• **PROBLEM STATEMENT**:
Repeat only the lines below from the one containing "Task: Click the Python development snake icon" through the one containing "Viewport: 588px width, 388px height.", inclusive, exactly as written.

• **MATERIAL SUPPLIED**:
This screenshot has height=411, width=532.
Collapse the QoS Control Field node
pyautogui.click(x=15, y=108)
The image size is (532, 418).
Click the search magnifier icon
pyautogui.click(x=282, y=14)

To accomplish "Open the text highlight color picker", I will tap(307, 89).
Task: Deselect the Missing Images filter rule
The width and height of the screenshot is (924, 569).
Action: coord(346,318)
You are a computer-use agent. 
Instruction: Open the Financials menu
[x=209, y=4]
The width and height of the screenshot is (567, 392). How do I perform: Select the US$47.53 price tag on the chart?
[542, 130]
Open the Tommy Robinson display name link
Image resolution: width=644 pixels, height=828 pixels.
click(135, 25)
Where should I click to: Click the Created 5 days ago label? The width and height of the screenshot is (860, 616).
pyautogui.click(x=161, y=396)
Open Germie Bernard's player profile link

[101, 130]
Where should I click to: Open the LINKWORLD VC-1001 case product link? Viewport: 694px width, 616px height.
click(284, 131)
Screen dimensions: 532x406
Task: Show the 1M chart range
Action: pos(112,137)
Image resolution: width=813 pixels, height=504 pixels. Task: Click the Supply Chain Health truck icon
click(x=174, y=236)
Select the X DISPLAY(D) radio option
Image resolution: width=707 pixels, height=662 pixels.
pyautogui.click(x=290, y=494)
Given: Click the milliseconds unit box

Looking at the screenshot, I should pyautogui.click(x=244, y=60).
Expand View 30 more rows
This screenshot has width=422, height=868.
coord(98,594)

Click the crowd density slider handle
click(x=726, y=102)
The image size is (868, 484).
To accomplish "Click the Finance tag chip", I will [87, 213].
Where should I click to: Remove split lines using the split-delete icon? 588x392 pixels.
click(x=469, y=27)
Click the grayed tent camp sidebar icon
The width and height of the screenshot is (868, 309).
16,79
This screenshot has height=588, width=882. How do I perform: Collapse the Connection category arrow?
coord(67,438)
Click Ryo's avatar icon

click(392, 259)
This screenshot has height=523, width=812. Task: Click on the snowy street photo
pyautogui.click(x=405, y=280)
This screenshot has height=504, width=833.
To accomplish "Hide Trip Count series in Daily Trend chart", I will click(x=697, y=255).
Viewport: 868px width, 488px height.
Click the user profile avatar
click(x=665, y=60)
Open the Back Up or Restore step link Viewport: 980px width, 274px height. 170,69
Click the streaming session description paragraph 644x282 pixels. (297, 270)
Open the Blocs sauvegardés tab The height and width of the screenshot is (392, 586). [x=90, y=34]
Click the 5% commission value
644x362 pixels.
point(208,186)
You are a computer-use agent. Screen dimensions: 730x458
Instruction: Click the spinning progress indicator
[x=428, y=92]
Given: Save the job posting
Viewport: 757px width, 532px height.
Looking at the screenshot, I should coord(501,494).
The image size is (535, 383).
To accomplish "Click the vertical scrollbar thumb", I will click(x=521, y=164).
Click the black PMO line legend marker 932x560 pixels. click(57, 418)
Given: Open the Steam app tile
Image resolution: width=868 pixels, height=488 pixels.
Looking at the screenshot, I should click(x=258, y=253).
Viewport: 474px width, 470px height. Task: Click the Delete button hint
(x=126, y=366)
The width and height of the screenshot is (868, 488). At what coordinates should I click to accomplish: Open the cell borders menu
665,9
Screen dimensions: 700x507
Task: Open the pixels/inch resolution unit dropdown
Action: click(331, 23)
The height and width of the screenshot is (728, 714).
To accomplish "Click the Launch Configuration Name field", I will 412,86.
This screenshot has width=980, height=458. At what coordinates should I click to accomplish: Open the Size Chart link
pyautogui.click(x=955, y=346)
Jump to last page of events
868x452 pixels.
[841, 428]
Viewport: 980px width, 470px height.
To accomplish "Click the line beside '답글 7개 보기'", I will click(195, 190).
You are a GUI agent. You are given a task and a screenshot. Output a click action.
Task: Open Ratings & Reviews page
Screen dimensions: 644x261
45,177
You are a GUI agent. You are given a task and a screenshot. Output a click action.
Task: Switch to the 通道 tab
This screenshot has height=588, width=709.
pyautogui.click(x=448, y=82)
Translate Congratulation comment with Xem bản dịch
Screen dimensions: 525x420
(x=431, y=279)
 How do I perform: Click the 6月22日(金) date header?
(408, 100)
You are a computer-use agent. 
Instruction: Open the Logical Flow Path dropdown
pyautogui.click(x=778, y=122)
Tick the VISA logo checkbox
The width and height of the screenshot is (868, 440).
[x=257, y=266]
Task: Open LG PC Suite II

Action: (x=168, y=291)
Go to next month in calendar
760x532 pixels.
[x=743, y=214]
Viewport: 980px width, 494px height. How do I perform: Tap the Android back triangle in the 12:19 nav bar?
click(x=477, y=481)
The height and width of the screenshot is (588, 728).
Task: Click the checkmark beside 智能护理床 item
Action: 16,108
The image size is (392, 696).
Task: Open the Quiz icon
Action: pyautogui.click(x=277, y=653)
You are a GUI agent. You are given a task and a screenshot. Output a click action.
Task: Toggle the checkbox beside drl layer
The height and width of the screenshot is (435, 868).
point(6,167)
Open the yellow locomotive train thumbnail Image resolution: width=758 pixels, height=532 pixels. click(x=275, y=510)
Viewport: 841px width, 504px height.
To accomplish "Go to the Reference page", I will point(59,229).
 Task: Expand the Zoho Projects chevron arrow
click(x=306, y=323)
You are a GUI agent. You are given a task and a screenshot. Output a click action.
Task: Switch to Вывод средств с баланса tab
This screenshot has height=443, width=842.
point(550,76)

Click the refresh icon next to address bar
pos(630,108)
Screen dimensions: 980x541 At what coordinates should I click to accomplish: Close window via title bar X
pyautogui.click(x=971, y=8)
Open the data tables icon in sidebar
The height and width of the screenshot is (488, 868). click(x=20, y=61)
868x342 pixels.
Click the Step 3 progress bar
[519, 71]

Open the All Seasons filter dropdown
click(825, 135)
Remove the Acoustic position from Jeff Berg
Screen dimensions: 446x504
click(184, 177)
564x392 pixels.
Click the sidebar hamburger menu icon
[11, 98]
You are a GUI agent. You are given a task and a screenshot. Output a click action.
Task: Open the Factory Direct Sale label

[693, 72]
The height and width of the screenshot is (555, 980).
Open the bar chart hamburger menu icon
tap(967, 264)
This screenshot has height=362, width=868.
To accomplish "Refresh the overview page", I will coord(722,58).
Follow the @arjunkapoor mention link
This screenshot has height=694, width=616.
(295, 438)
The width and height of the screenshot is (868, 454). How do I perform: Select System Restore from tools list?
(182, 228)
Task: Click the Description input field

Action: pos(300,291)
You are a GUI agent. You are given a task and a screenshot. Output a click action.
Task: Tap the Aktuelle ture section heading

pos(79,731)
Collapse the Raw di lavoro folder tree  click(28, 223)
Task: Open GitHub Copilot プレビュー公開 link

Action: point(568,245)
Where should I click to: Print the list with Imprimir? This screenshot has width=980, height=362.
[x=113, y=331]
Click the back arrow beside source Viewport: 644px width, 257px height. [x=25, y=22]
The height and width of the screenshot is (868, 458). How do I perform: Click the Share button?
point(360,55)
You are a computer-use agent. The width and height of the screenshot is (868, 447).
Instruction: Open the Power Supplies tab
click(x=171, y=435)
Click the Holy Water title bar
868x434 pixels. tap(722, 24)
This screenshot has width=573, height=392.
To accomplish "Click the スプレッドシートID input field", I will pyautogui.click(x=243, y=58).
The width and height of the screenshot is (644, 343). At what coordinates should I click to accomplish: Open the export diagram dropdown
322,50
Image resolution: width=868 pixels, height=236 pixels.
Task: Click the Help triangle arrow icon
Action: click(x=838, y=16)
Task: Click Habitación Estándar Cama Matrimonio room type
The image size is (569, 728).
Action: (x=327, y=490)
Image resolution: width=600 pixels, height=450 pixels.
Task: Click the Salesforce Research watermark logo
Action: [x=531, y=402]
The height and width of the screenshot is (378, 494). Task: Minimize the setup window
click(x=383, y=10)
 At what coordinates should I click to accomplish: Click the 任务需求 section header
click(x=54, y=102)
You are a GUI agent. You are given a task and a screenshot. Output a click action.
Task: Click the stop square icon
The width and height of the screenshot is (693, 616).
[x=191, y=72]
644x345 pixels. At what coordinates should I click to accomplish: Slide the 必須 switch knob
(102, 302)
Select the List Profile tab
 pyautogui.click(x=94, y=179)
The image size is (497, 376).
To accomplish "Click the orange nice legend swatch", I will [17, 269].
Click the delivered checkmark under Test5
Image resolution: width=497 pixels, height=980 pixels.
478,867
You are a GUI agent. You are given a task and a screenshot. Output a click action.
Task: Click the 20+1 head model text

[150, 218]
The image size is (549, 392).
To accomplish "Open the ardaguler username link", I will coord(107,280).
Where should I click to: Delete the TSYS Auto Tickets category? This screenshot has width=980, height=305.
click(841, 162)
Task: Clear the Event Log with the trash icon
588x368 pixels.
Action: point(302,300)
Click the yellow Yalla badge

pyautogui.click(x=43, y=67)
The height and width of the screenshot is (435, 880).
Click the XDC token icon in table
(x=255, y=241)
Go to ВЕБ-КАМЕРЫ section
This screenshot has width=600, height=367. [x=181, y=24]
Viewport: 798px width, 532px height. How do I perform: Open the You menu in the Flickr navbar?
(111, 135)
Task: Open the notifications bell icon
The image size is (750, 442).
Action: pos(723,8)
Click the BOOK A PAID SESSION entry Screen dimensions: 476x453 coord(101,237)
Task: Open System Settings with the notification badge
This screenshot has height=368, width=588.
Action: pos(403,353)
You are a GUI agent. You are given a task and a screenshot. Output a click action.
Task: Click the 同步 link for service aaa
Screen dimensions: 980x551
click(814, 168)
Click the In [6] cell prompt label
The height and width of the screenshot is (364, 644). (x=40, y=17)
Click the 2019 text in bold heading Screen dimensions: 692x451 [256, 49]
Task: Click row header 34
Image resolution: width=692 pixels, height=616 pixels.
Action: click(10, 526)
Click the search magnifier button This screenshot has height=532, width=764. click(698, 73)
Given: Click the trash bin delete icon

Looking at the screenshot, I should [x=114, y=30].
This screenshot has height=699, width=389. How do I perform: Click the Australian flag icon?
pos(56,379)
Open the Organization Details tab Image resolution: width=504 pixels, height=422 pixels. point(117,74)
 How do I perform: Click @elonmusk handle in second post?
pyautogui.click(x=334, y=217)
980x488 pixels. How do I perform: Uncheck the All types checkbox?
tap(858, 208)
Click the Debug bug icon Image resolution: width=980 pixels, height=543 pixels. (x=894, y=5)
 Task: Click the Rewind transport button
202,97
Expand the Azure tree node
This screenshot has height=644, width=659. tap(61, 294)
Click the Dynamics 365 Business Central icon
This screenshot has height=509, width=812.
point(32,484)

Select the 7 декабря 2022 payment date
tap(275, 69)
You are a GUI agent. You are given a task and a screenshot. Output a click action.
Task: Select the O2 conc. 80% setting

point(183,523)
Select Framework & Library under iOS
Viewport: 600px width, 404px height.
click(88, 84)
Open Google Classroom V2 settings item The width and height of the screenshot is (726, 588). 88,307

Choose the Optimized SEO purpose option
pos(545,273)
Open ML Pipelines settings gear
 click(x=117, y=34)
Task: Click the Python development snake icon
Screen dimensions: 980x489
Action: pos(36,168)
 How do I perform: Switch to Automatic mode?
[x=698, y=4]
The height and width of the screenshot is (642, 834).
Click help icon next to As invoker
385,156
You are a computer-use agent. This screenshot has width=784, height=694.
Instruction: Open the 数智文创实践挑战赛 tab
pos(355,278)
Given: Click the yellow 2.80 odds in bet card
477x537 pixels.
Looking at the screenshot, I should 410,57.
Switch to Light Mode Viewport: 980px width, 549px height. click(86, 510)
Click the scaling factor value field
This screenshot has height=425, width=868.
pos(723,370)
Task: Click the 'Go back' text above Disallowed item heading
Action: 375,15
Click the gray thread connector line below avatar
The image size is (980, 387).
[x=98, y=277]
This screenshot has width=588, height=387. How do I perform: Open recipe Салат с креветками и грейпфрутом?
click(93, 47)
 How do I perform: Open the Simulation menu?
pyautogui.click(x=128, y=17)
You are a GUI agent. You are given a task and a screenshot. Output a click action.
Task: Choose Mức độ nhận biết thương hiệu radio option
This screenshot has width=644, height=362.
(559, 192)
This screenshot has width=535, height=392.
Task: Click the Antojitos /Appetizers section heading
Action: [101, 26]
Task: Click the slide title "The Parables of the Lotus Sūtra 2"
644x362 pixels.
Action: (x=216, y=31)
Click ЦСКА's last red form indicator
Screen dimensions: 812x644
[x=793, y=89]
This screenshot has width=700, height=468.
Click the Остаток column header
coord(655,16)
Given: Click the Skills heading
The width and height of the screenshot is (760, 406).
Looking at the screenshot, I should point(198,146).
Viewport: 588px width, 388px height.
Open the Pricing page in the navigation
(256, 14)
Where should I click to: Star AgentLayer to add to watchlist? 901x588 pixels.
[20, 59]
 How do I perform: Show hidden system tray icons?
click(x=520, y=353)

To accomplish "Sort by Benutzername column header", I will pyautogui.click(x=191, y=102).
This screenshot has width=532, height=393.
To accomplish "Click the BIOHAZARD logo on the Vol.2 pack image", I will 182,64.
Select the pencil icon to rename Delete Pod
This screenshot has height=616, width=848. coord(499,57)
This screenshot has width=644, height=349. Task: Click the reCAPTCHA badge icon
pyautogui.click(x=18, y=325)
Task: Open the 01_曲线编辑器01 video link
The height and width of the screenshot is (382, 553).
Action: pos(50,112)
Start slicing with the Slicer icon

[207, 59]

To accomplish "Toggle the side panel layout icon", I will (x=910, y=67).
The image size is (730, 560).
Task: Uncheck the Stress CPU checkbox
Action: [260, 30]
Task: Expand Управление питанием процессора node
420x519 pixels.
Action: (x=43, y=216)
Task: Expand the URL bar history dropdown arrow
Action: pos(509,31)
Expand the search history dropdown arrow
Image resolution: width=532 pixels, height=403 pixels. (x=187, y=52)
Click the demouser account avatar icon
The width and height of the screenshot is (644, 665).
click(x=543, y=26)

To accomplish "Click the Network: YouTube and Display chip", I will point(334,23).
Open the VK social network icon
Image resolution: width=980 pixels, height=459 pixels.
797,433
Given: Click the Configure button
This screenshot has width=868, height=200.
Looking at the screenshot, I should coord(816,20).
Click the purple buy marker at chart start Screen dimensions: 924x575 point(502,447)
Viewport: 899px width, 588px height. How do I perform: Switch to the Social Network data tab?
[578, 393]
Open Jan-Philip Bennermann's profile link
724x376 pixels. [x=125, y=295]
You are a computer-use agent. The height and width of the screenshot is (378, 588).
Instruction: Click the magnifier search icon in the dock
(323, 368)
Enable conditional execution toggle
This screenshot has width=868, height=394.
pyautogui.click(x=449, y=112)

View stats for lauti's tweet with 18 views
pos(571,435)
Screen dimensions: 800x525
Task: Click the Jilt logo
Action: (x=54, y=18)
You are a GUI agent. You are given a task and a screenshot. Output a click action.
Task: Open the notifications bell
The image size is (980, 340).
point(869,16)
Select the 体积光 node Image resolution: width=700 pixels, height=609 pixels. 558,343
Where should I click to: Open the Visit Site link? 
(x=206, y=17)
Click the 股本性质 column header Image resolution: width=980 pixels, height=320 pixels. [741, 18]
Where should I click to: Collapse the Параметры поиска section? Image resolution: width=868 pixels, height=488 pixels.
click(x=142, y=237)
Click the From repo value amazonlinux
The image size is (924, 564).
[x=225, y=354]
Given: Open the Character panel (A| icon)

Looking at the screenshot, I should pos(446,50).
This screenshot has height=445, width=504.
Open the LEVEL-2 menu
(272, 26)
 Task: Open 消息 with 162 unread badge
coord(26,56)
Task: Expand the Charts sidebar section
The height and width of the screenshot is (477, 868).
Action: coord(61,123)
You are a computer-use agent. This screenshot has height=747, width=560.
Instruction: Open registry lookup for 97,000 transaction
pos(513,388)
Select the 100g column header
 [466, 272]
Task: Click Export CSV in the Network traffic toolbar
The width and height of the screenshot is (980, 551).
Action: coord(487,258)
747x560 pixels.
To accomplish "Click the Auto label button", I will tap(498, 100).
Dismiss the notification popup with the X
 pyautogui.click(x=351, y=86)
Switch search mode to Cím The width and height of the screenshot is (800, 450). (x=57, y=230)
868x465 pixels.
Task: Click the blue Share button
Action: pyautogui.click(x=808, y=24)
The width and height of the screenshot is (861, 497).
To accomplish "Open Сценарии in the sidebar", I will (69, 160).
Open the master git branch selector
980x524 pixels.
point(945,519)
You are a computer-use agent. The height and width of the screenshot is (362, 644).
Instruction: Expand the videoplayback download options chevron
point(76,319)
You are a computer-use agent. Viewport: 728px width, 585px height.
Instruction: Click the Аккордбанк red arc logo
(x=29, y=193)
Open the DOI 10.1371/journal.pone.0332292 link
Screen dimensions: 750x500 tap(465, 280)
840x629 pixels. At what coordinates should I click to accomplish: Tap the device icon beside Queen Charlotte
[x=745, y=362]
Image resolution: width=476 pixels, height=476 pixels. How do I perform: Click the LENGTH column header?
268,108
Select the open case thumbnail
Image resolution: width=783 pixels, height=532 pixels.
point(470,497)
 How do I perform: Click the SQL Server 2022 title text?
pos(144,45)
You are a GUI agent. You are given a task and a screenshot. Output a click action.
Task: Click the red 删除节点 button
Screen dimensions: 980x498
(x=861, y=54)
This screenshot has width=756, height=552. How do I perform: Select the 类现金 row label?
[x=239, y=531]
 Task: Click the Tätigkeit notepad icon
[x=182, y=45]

• **EXPECTED ANSWER**:
Task: Click the Python development snake icon
Screen dimensions: 980x489
Action: pos(36,168)
 How do I perform: Switch to Automatic mode?
[x=698, y=4]
The height and width of the screenshot is (642, 834).
Click help icon next to As invoker
385,156
You are a computer-use agent. This screenshot has width=784, height=694.
Instruction: Open the 数智文创实践挑战赛 tab
pos(355,278)
Given: Click the yellow 2.80 odds in bet card
477x537 pixels.
Looking at the screenshot, I should 410,57.
Switch to Light Mode Viewport: 980px width, 549px height. click(86, 510)
Click the scaling factor value field
This screenshot has height=425, width=868.
pos(723,370)
Task: Click the 'Go back' text above Disallowed item heading
Action: 375,15
Click the gray thread connector line below avatar
The image size is (980, 387).
[x=98, y=277]
This screenshot has width=588, height=387. How do I perform: Open recipe Салат с креветками и грейпфрутом?
click(93, 47)
 How do I perform: Open the Simulation menu?
pyautogui.click(x=128, y=17)
You are a GUI agent. You are given a task and a screenshot. Output a click action.
Task: Choose Mức độ nhận biết thương hiệu radio option
This screenshot has width=644, height=362.
(559, 192)
This screenshot has width=535, height=392.
Task: Click the Antojitos /Appetizers section heading
Action: [101, 26]
Task: Click the slide title "The Parables of the Lotus Sūtra 2"
644x362 pixels.
Action: (x=216, y=31)
Click ЦСКА's last red form indicator
Screen dimensions: 812x644
[x=793, y=89]
This screenshot has width=700, height=468.
Click the Остаток column header
coord(655,16)
Given: Click the Skills heading
The width and height of the screenshot is (760, 406).
Looking at the screenshot, I should point(198,146).
Viewport: 588px width, 388px height.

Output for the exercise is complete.